Schrader is wrong. “Origin” had some fine moments here and there and, contrary to what some might have been led to believe, it wasn’t a bore. It just dumbed down its themes and patronized the audience. It was a simplified tackling of systemic racism. A strange blend of melodrama, fiction and academia.
It’s an ambitious film that wanted to educate the masses, but would have been better served as a documentary. The structure was also very messy — I’m not sure if this was the right format to lay down all of these ideas — and the self-righteousness is a tad too nauseating.
Neon picked up the film in early September, they clearly saw something in it that justified the seven-figure acquisition. The film screened at Venice, TIFF and a few other fall fests, and the reviews were good, but not great.

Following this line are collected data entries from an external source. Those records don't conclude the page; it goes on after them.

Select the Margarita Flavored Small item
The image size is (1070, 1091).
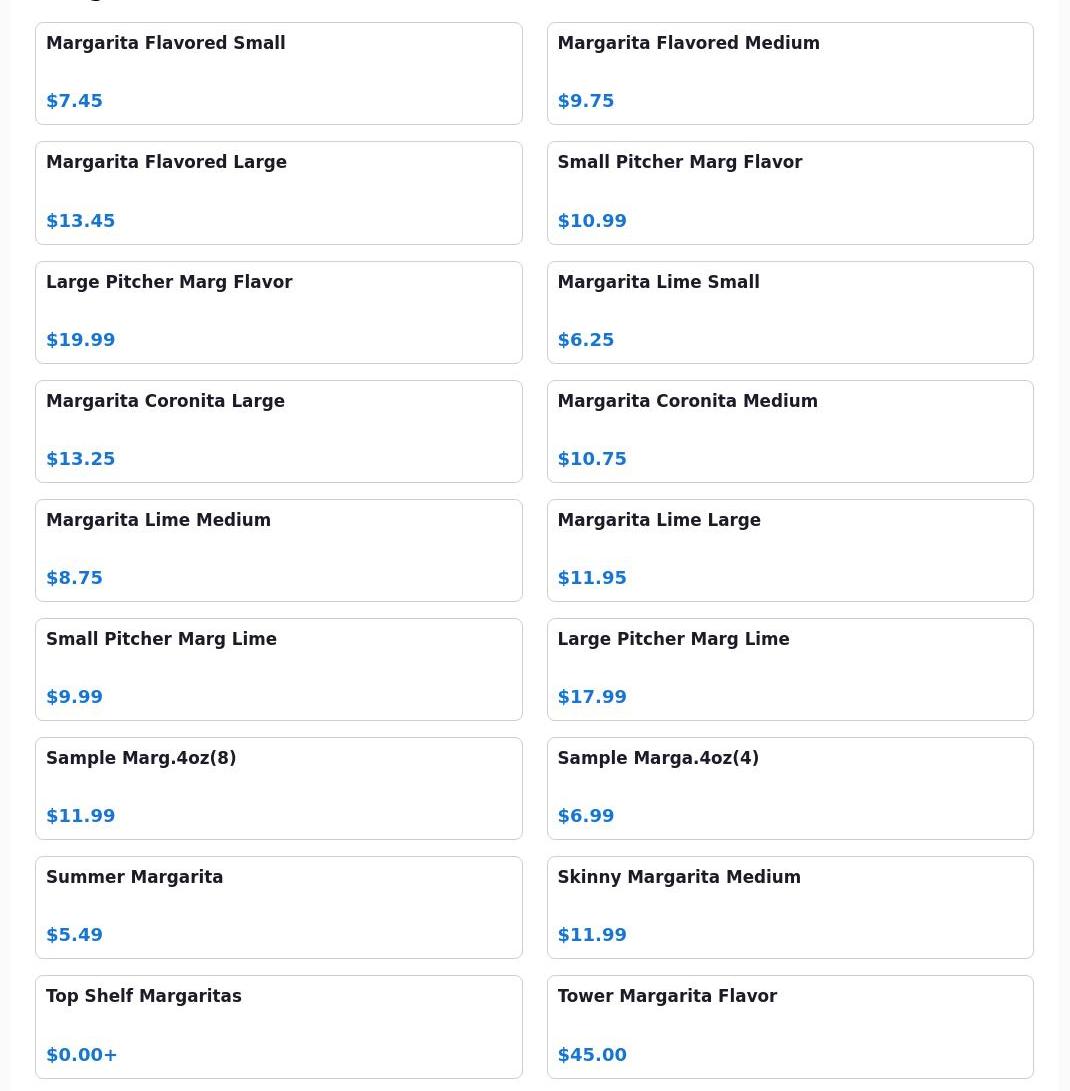(278, 74)
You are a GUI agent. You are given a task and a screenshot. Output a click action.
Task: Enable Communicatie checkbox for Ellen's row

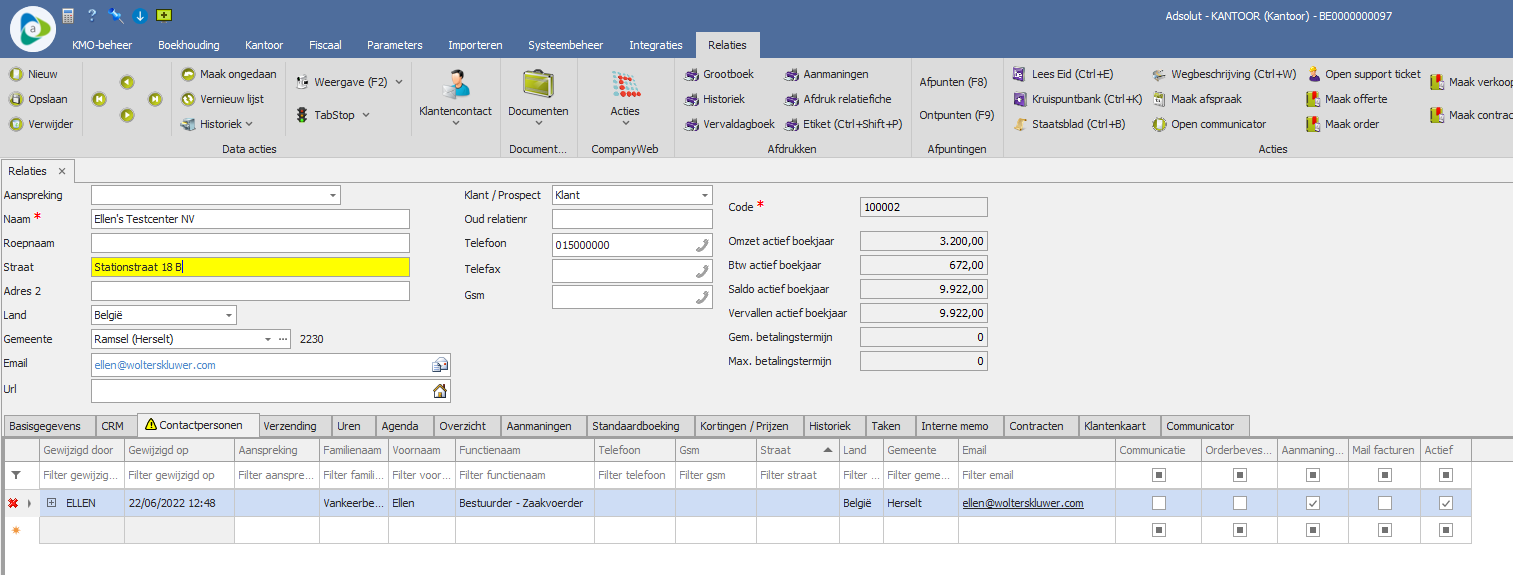pos(1158,503)
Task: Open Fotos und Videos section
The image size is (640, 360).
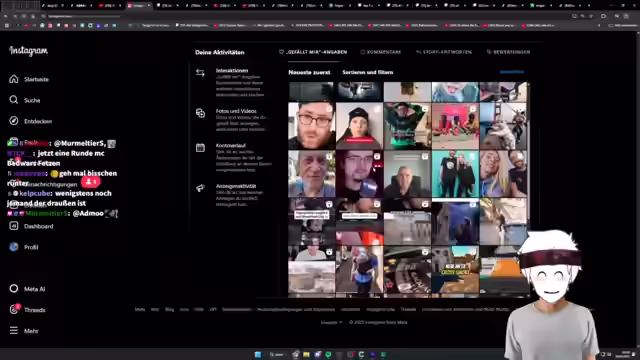Action: click(x=236, y=111)
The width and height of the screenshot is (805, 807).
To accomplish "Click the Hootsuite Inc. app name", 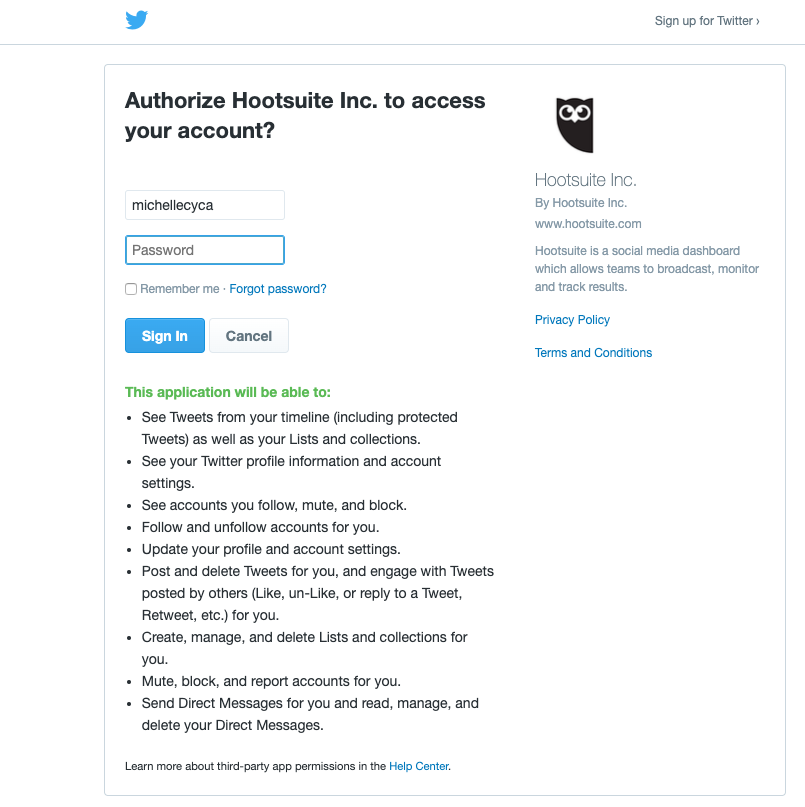I will coord(586,180).
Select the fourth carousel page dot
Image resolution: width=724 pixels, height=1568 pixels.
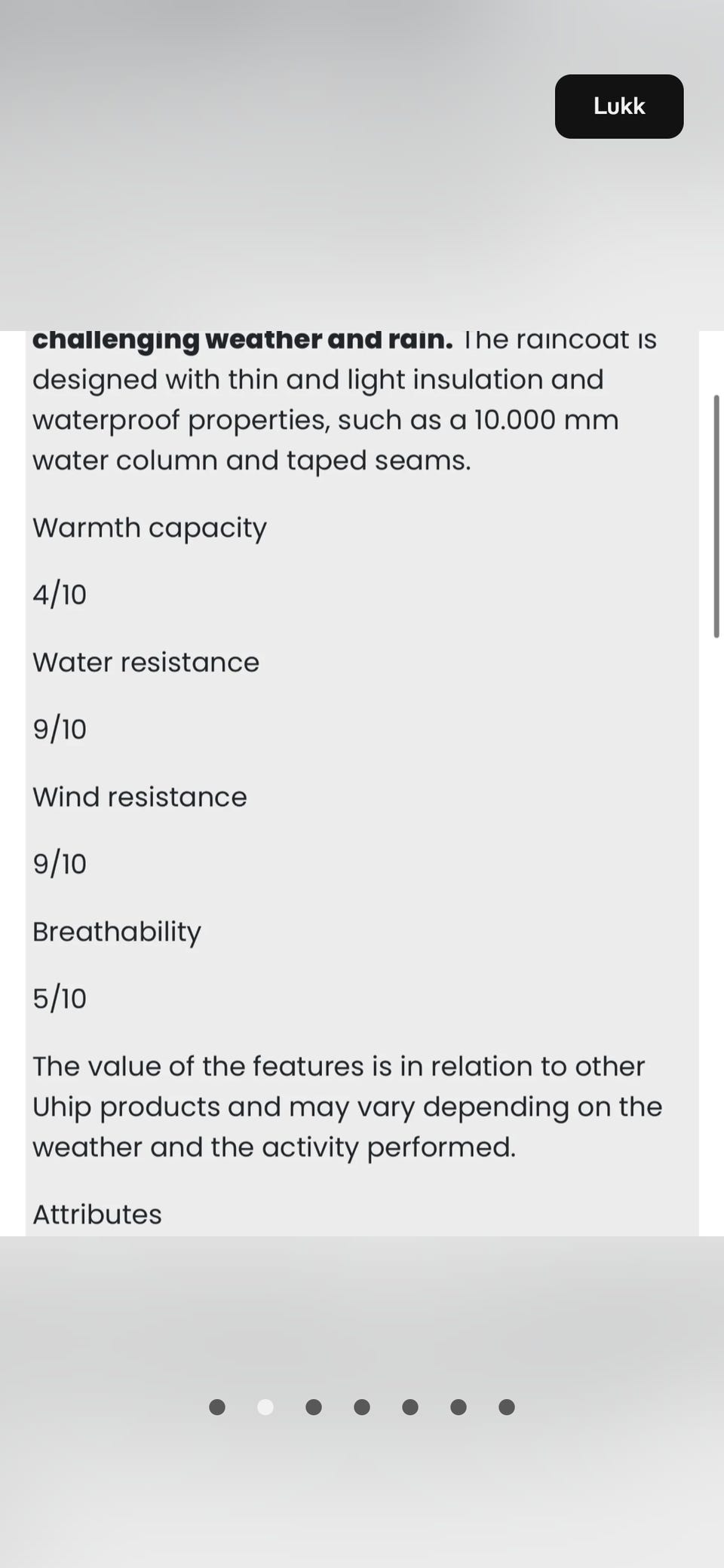click(362, 1407)
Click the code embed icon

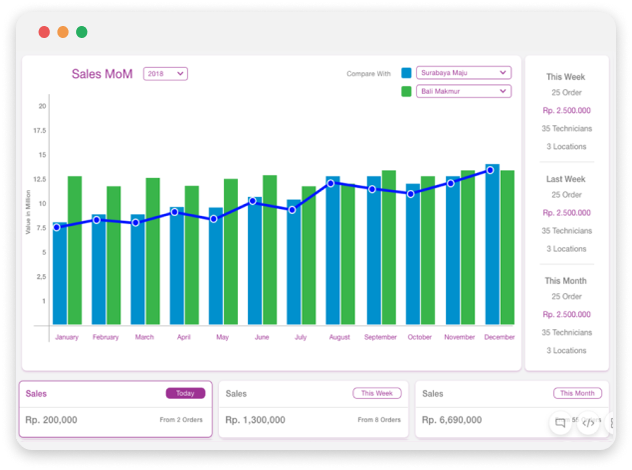[588, 423]
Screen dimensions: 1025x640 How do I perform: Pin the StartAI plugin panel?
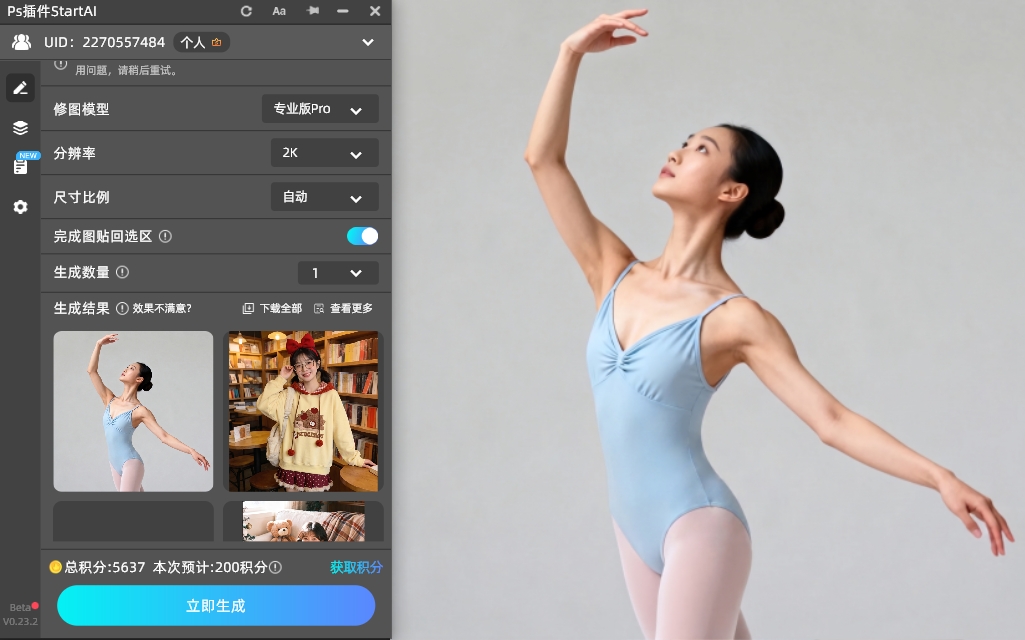[x=312, y=11]
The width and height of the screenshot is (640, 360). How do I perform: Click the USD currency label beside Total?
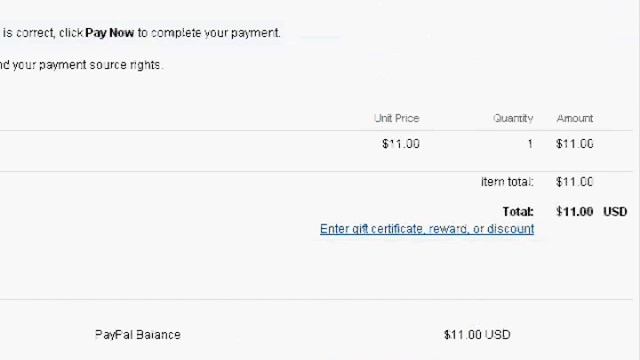click(x=615, y=211)
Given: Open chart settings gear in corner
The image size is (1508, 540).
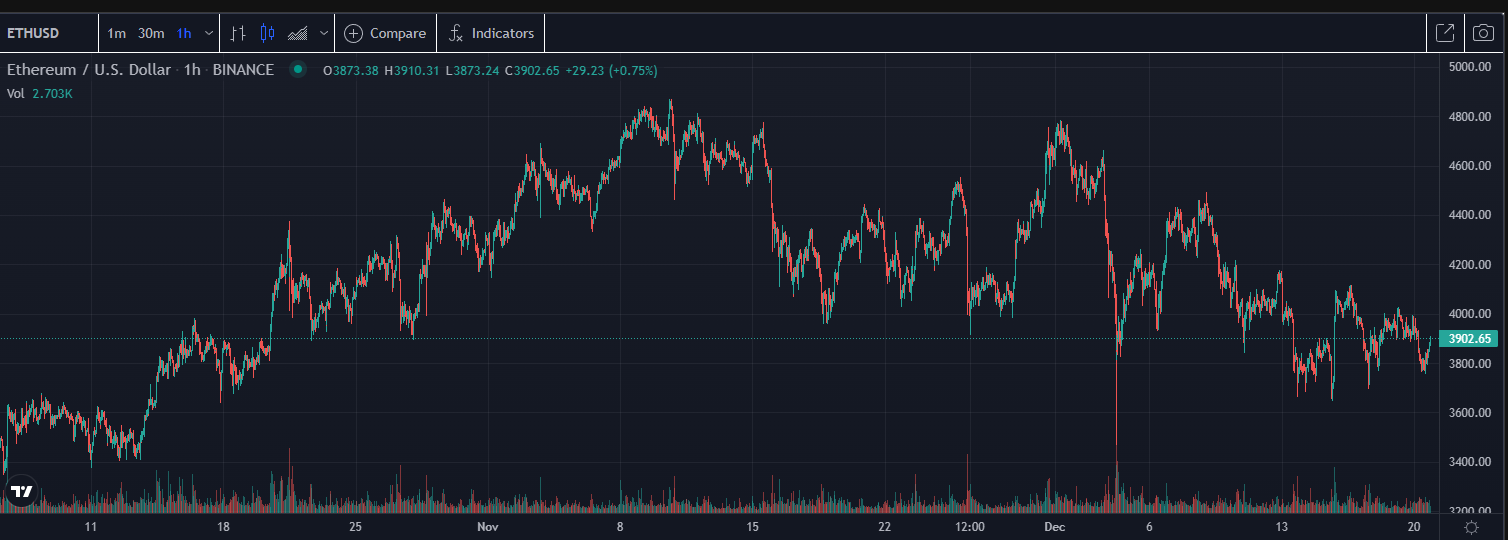Looking at the screenshot, I should tap(1471, 526).
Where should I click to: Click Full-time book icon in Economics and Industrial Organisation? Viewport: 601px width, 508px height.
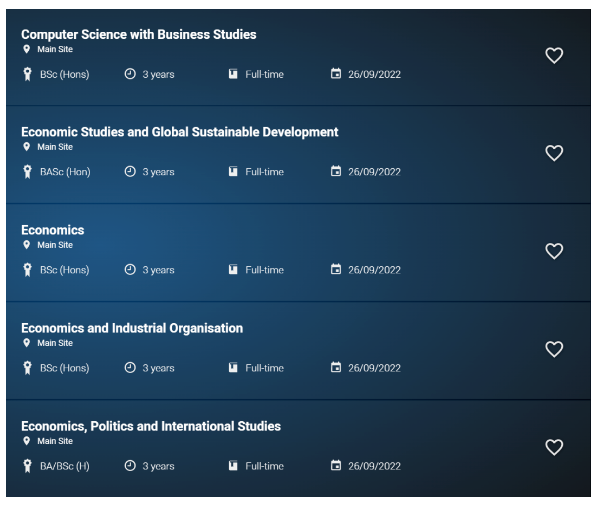[233, 368]
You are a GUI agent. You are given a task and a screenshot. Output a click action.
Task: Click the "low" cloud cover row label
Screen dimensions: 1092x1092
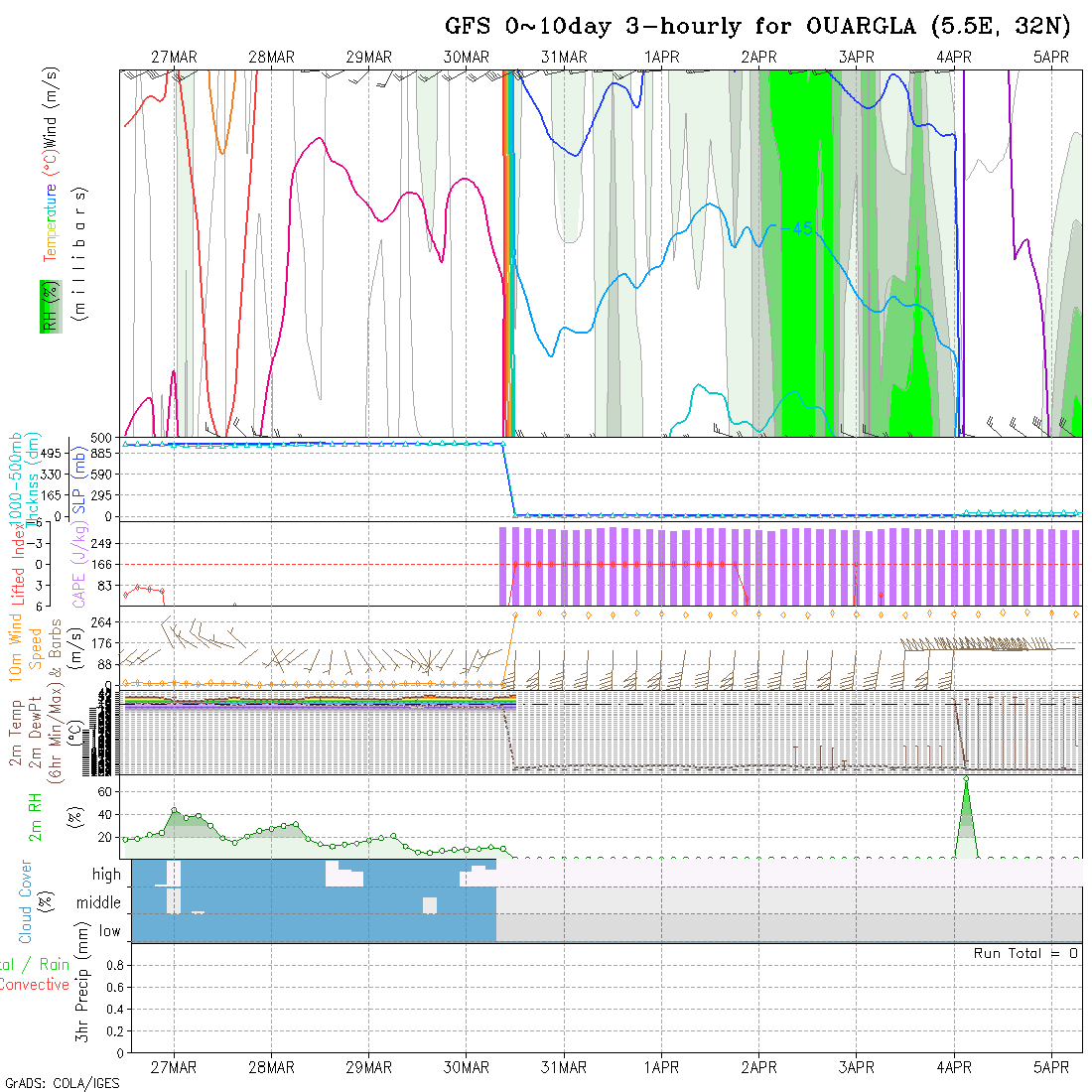point(109,931)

“Origin” ended up being ignored by major voting bodies like SAG, PGA, DGA, as well as most of the year-end top-ten lists. It was originally marked down by pundits as one to keep an eye out for during awards season, but it never really caught on to the zeitgeist.
DuVernay had previously hinted, on her social media, anger towards Neon for doing her wrong with their lack of promotion on “Origin”. She didn’t explicitly call them out, but did come pretty close, and definitely insinuated that her film deserved better backing than it got. The truth is that there really was no way to properly market this film.